Data for analysis below:

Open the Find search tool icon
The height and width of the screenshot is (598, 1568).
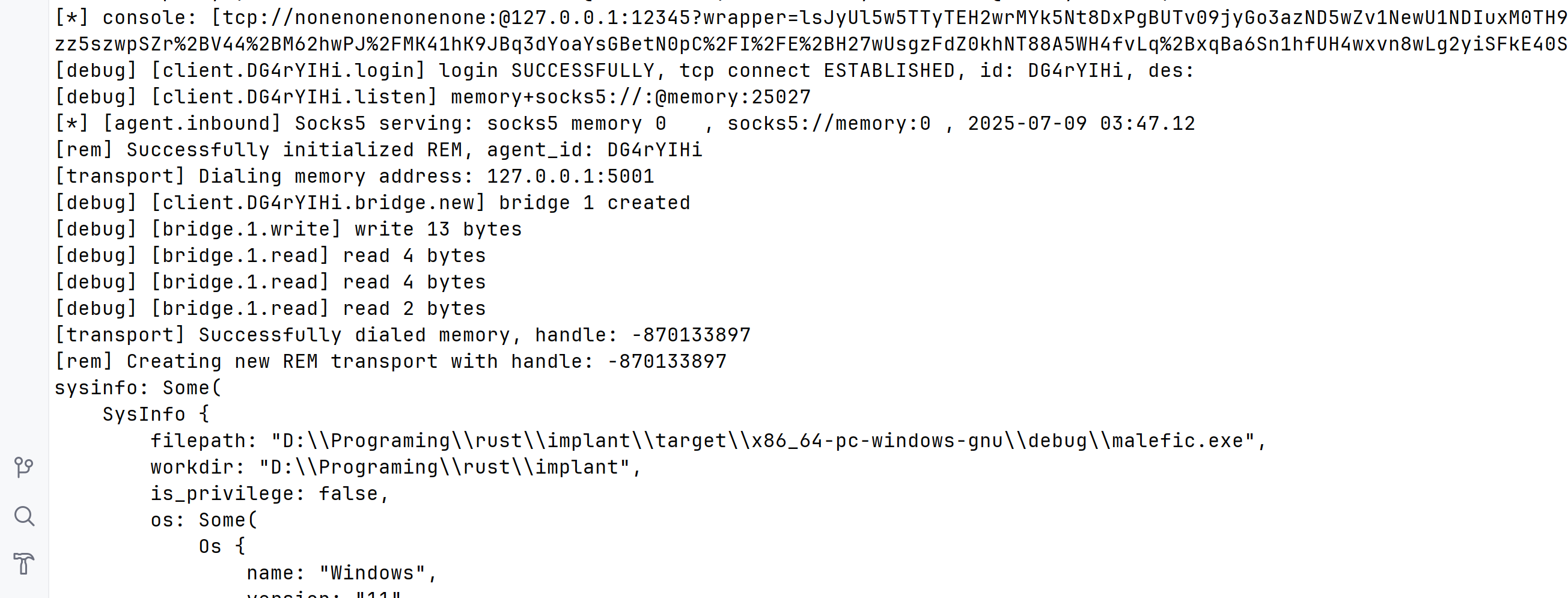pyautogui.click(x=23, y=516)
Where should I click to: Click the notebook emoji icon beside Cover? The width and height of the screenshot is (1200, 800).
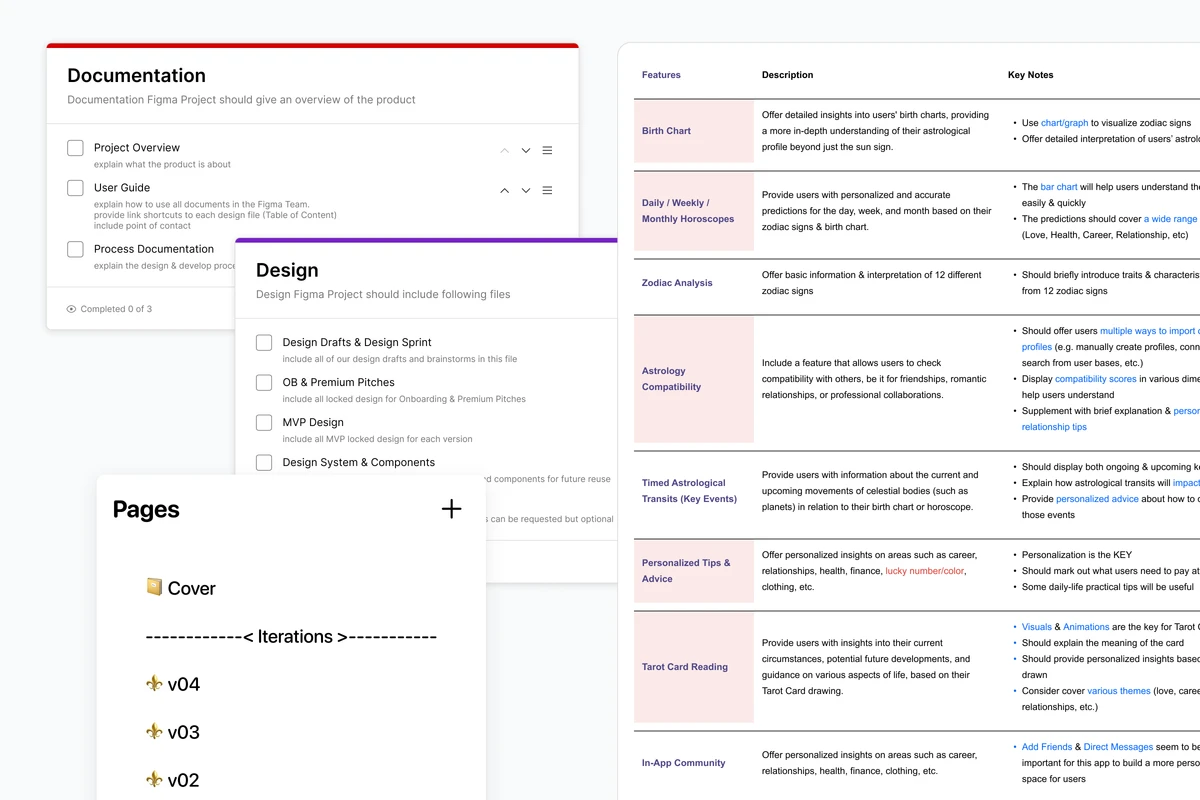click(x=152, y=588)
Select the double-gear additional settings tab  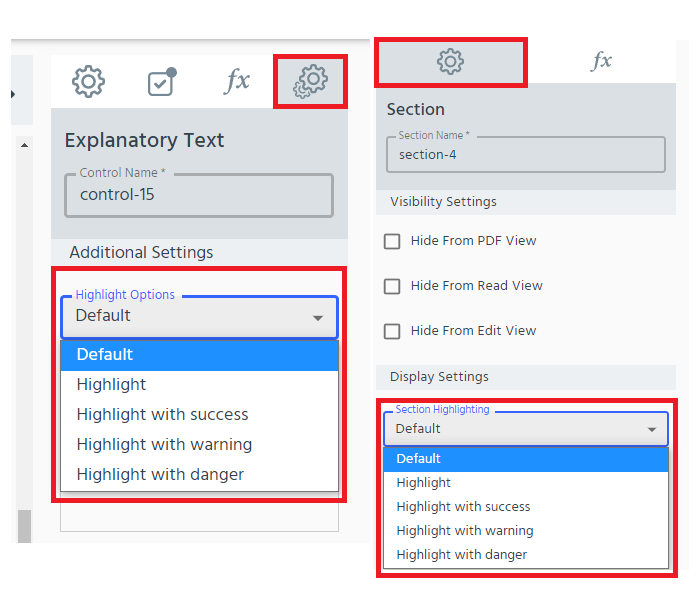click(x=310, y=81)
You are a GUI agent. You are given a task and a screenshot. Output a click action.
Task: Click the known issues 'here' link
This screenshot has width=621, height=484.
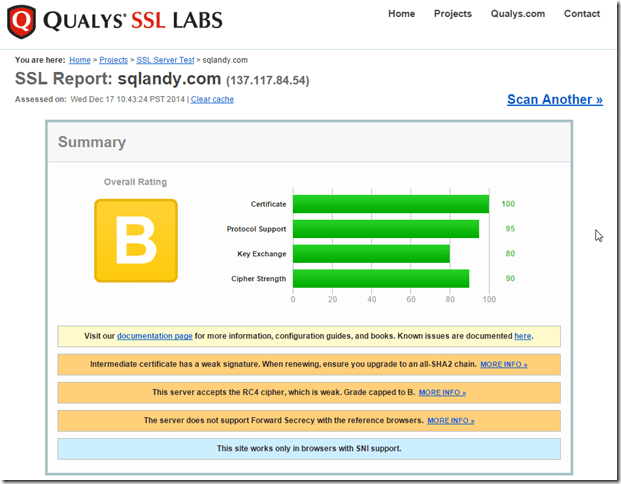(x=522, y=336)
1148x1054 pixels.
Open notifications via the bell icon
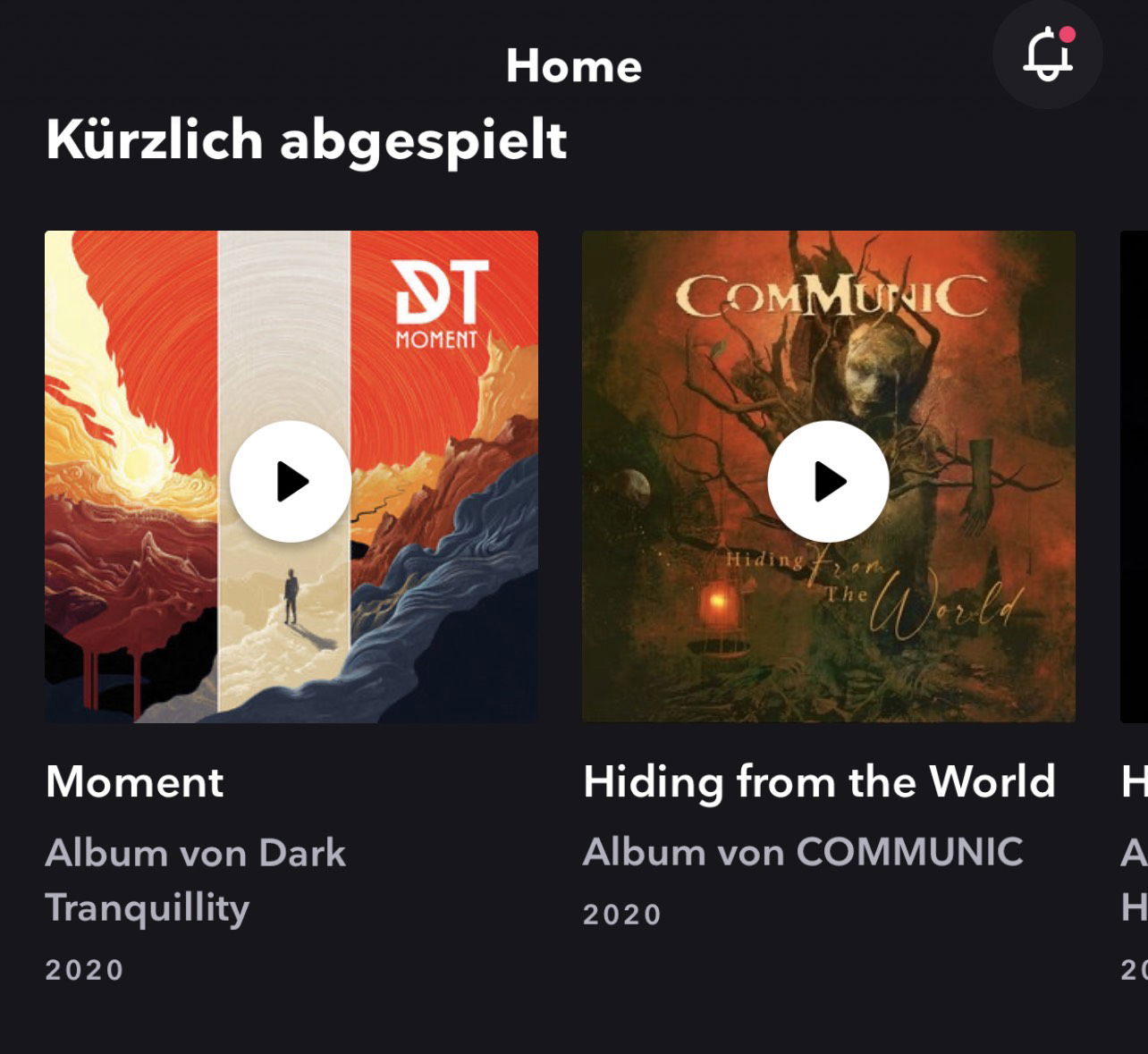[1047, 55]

End of Data for analysis.
Data for analysis below:

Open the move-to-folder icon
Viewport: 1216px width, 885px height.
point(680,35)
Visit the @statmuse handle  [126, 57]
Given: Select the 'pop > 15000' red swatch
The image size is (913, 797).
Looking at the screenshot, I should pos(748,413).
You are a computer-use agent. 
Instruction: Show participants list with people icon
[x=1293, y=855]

End of Data for analysis.

▶ _Problem to solve_: For each line above that contains the word "agent", give the line as it is written.

▶ _Response to this exercise_:
You are a GUI agent. You are given a task and a screenshot. Output a click action.
You are a computer-use agent. 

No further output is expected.